Migrate Hadoop data to Amazon S3 by using WANdisco LiveData Migrator - AWS Prescriptive Guidance

Migrate Hadoop data to Amazon S3 by using WANdisco LiveData Migrator

Created by Tony Velcich

Source: On-premises Hadoop cluster

Target: Amazon S3

R Type: Rehost

Environment: Production

Technologies: Data lakes; Big data; Hybrid cloud; Migration

Workload: All other workloads

AWS services: Amazon S3

Summary

This pattern describes the process for migrating Apache Hadoop data from a Hadoop Distributed File System (HDFS) to Amazon Simple Storage Service (Amazon S3). It uses WANdisco LiveData Migrator to automate the data migration process.

Prerequisites and limitations

Prerequisites

  • Hadoop cluster edge node where LiveData Migrator will be installed. The node should meet the following requirements:

    • Minimum specification: 4 CPUs, 16 GB RAM, 100 GB storage.

    • 2 Gbps minimum network.

    • Port 8081 accessible on your edge node to access the WANdisco UI.

    • Java 1.8 64-bit.

    • Hadoop client libraries installed on the edge node.

    • Ability to authenticate as the HDFS superuser (for example, "hdfs").

    • If Kerberos is enabled on your Hadoop cluster, a valid keytab that contains a suitable principal for the HDFS superuser must be available on the edge node.

    • See the release notes for a list of supported operating systems.

  • An active AWS account with access to an S3 bucket.

  • An AWS Direct Connect link established between your on-premises Hadoop cluster (specifically the edge node) and AWS.

Product versions

  • LiveData Migrator 1.8.6

  • WANdisco UI (OneUI) 5.8.0

Architecture

Source technology stack

  • On-premises Hadoop cluster

Target technology stack

  • Amazon S3

Architecture

The following diagram shows the LiveData Migrator solution architecture.

The workflow consists of four primary components for data migration from on-premises HDFS to Amazon S3.

  • LiveData Migrator – Automates the migration of data from HDFS to Amazon S3, and resides on an edge node of the Hadoop cluster.

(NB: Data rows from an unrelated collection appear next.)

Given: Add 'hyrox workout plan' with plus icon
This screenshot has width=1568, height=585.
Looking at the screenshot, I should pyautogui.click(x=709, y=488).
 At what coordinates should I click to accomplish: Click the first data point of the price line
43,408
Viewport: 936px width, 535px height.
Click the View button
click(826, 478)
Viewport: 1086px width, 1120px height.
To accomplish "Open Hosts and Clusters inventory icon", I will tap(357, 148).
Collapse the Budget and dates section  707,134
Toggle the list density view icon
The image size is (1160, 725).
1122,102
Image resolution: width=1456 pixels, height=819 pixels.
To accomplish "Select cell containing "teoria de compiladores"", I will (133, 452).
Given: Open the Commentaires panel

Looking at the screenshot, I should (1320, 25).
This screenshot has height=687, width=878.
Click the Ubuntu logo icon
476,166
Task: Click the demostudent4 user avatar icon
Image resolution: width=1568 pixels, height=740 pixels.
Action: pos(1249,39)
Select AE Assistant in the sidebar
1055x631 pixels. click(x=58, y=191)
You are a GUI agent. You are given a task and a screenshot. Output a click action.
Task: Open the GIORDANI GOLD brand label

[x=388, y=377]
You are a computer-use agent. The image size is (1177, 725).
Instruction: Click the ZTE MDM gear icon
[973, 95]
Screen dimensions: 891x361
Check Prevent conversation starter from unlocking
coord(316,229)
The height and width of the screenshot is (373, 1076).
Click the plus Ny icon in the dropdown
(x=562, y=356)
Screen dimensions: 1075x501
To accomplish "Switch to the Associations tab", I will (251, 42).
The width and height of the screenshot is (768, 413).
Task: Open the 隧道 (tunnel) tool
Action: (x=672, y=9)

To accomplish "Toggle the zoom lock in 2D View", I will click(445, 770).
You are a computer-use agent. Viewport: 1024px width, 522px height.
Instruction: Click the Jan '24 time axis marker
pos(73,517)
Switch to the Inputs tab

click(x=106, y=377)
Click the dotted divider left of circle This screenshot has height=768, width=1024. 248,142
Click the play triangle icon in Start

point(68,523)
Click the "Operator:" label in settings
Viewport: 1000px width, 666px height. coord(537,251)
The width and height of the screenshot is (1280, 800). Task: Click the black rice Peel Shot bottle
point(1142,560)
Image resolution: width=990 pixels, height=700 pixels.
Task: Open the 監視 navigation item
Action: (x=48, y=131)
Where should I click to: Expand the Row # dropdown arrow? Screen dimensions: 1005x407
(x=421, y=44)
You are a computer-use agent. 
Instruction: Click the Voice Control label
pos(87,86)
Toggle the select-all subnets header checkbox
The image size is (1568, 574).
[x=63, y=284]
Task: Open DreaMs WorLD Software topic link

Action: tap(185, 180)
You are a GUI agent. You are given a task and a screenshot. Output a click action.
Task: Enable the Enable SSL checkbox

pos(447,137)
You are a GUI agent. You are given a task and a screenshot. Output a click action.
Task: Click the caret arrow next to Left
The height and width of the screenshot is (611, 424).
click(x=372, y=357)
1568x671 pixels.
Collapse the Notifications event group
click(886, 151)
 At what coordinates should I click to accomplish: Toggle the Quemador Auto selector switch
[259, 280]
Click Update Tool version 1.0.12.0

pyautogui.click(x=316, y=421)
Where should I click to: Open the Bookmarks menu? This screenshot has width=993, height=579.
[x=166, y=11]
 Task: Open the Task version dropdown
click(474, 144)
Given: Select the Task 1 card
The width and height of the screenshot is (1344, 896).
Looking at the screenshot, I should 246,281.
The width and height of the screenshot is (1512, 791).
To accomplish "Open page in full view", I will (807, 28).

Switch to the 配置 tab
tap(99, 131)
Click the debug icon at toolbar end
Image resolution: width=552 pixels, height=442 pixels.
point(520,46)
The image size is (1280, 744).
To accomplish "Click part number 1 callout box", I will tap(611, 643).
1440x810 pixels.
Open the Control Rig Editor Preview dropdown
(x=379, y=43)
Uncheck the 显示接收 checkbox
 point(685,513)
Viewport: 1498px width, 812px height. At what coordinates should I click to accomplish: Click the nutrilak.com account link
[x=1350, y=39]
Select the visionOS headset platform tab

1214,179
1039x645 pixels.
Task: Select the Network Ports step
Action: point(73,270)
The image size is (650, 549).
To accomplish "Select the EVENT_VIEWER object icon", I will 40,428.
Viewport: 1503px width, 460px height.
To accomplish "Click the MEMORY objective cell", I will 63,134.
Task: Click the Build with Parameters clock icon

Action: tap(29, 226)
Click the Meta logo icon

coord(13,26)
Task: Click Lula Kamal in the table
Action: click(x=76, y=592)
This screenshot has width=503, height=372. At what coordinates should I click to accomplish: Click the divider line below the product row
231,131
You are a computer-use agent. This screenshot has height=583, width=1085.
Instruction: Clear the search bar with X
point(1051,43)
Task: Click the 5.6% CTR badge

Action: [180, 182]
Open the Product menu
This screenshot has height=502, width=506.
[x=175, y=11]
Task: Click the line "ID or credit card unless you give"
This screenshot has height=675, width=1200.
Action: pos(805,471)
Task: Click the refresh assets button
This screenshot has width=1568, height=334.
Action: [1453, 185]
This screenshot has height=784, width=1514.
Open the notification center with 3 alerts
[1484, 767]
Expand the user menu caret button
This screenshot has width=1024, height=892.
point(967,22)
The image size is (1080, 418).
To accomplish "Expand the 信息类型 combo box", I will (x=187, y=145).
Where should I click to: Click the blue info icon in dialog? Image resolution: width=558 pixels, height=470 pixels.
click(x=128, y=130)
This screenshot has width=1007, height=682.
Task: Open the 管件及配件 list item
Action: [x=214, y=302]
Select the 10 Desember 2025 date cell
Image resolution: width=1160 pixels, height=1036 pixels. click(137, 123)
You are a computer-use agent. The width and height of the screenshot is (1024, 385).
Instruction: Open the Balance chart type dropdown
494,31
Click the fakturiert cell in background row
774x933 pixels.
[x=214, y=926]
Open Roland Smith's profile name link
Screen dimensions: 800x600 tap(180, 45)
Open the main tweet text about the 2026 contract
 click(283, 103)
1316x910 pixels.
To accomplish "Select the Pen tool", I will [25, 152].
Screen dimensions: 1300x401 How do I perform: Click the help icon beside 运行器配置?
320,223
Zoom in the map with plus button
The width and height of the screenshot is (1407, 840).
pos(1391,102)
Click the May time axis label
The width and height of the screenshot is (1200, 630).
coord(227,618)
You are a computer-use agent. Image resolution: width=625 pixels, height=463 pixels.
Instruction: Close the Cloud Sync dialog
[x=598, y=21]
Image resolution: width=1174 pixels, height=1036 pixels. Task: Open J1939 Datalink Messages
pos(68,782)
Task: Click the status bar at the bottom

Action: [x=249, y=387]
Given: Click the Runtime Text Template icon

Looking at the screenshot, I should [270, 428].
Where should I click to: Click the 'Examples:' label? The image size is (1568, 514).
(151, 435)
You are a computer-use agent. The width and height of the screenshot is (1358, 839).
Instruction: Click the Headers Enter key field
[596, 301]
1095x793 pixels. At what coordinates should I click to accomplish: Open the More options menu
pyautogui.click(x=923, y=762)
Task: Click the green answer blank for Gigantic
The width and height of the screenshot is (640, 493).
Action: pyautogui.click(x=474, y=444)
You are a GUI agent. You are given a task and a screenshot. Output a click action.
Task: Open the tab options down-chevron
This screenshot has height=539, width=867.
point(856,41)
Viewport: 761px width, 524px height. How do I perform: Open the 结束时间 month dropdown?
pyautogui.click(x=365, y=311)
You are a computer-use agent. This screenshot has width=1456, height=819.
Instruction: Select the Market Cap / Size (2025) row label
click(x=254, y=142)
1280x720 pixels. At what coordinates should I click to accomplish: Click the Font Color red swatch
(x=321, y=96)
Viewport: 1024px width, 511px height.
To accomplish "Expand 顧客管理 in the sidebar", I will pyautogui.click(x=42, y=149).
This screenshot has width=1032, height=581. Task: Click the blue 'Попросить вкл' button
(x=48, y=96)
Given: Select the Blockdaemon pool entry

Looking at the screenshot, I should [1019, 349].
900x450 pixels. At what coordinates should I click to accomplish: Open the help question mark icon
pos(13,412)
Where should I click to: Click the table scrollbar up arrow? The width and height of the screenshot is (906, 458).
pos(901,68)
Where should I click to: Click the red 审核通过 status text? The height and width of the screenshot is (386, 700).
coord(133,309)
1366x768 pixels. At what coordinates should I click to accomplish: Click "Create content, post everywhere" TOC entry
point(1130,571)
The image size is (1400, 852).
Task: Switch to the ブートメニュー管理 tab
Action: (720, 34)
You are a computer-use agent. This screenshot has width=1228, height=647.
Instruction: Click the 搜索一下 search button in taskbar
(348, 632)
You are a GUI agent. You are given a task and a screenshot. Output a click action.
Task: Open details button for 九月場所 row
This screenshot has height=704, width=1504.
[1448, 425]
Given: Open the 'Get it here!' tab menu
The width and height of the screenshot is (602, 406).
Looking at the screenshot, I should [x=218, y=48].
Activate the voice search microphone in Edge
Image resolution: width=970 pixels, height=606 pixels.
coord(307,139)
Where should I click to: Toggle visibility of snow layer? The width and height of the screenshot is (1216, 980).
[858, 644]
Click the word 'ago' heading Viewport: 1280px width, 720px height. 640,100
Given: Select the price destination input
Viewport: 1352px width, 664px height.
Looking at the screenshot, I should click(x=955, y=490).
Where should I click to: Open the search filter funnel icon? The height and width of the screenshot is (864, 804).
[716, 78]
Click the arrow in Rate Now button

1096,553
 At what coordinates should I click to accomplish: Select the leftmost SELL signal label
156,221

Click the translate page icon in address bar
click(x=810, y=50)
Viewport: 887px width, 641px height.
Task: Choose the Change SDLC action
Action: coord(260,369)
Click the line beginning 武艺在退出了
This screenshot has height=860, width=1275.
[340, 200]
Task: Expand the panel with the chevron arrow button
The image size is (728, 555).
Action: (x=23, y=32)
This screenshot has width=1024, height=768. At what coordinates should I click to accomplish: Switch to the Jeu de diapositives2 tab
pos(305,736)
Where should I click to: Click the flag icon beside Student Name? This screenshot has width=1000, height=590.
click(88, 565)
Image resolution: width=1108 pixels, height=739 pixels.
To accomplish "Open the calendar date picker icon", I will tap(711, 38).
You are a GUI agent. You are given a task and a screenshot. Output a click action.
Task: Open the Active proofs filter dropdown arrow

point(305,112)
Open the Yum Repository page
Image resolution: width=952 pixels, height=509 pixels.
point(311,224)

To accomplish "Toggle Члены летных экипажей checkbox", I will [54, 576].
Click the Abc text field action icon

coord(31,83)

  • HDFS – A distributed file system that provides high-throughput access to application data.

  • Amazon S3 – An object storage service that offers scalability, data availability, security, and performance.

  • AWS Direct Connect – A service that establishes a dedicated network connection from your on-premises data centers to AWS.

Automation and scale

You will typically create multiple migrations so that you can select specific content from your source file system by path or directory. You can also migrate data to multiple, independent file systems at the same time by defining multiple migration resources.

Epics

Task Description Skills required
Sign in to your AWS account.

Sign in to the AWS Management Console and open the Amazon S3 console at https://console.aws.amazon.com/s3/.

AWS experience
Create an S3 bucket.

If you don't already have an existing S3 bucket to use as the target storage, choose the “Create bucket” option on the Amazon S3 console, and specify a bucket name, AWS Region, and bucket settings for block public access. AWS and WANdisco recommend that you enable the block public access options for the S3 bucket, and set up the bucket access and user permission policies to meet your organization's requirements. An AWS example is provided at https://docs.aws.amazon.com/AmazonS3/latest/dev/example-walkthroughs-managing-access-example1.html.

AWS experience
Task Description Skills required
Download the LiveData Migrator installer.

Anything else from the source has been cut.